## GIVEN PASSAGE
──────────
MUTs 001 - PMUT array

In this example, ultrasound emitted by a 6x6 array of PMUTs (Piezoelectric micromachined ultrasonic transducers) is modeled and simulated.

This example corresponds to the demo project 6x6 PMUT array

Simulation setup guide

Here you’ll find an example case level guide on modeling and setting up physics for a simple PMUT array in Quanscient Allsolve. See the last two steps for typical simulation options and visualizing results for harmonic ultrasound.

Variables

Allsolve supports inline variable creation, so variables can be created on the fly during modeling. Optionally, you can define all the variables first, and then move on to modeling.

Here is a list of all the variables used in this tutorial:

Name	Expression	Description
R	100e-6	Cavity radius
thmem	10e-6	Membrane thickness
thpiezo	2e-6	Piezo thickness
thcavity	20e-6	Cavity thickness
n	6	Array size (even numbers only)
Rair	5*R*n	Air bubble radius
freq	1e6	Frequency

Step 1 - Modeling

1. Build one of the PMUTs by creating 3 cylinders in a stack:

Name	Element type	Center point (m)	Size (m)	Rotation (deg)
Membrane	Cylinder	x: 0	Radius: R	x: 90
		y: 0	Height: thmem	y: 0
		z: 0		z: 0

Name	Element type	Center point (m)	Size (m)	Rotation (deg)
──────────
## DATA EXTRACT
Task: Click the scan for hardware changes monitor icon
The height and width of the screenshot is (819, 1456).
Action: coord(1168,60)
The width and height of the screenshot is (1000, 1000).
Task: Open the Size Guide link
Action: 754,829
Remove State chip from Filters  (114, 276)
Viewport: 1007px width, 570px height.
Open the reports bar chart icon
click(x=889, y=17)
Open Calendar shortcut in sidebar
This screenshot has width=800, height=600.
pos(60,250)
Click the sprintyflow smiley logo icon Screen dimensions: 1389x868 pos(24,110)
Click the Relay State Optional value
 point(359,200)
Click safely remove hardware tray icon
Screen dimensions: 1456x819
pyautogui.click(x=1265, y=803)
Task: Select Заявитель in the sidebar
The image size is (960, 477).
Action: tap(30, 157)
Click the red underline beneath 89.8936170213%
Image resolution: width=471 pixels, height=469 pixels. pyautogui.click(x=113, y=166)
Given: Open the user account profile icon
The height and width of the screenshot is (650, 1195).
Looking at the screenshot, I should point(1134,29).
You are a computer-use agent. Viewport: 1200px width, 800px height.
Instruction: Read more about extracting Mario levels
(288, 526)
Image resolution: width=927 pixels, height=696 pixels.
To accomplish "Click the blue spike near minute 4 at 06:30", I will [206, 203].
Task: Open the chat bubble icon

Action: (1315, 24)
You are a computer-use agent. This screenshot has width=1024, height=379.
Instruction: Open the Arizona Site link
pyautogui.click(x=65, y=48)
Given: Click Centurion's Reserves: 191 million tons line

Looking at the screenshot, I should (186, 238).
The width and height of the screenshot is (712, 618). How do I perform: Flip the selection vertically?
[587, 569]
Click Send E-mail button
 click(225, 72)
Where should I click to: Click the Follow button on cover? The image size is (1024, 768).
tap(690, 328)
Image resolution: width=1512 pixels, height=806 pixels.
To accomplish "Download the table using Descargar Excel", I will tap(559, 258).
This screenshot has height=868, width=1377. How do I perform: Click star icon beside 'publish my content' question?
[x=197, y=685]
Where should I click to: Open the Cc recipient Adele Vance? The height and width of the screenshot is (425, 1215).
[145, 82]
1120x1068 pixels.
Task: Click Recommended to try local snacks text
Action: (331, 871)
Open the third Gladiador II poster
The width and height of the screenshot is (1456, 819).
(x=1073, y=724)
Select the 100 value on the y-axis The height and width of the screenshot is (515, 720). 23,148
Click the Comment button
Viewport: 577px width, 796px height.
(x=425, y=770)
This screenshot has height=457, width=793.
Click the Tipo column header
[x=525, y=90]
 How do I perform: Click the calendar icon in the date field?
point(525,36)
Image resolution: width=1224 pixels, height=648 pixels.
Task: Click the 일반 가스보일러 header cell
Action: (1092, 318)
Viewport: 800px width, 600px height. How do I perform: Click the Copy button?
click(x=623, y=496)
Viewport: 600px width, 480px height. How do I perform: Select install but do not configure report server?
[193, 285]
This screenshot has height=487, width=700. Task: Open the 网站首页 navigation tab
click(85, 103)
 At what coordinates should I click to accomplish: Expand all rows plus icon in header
──────────
## REQUESTS
a - In the PMUT array tutorial, what expression defines the air bubble radius Rair?
b - Please go on with the PMUT array tutorial from the point where it stops.

## EXPECTED ANSWERS
a - 5*R*n

b -
Piezo	Cylinder	x: 0	Radius: 0.67 * R	x: 90
		y: 0	Height: thpiezo	y: 0
		z: thmem/2+thpiezo/2		z: 0

Name	Element type	Center point (m)	Size (m)	Rotation (deg)
Cavity	Cylinder	x: 0	Radius: R	x: 90
		y: 0	Height: thcavity	y: 0
		z: -thcavity/2-thmem/2		z: 0

2. Use the Grid operation to make the 6x6 array of PMUTs:

Name	Element type	Target volumes	Translation	Repeat count
Grid	Grid operation	all 3 cylinder volumes of the single PMUT	x: 4*R	x: n
			y: 4*R	y: n
			z: 0	z: 0

3. Select all volumes in the grid and translate them so that your array is centered at the origin [0,0,0]:

Name	Element type	Target volumes	Translation
Translate	Translate operation	All volumes in the grid	x: -4*R*(n-1)/2
			y: -4*R*(n-1)/2
			z: 0

Tip

Use the Show axes tool to check the location of your array after translating.

4. Build a sphere and 2 mostly overlapping boxes for the air bubble and baseplate:

Name	Element type	Center point (m)	Size (m)
Sphere	Sphere	x: 0	Radius: Rair
		y: 0
		z: 0

Name	Element type	Center point (m)	Size (m)	Rotation (deg)
Box	Box	x: 0	x: 2*Rair	x: 90
		y: 0	x: 2*Rair	y: 0
		z: Rair+thmem/2	x: 2*Rair	z: 0

Name	Element type	Center point (m)	Size (m)	Rotation (deg)
Box 2	Box	x: 0	x: 2*Rair	x: 90
		y: 0	x: 2*Rair	y: 0
		z: Rair-thmem/2-thcavity	x: 2*Rair	z: 0

5. Apply the Fragment all operation.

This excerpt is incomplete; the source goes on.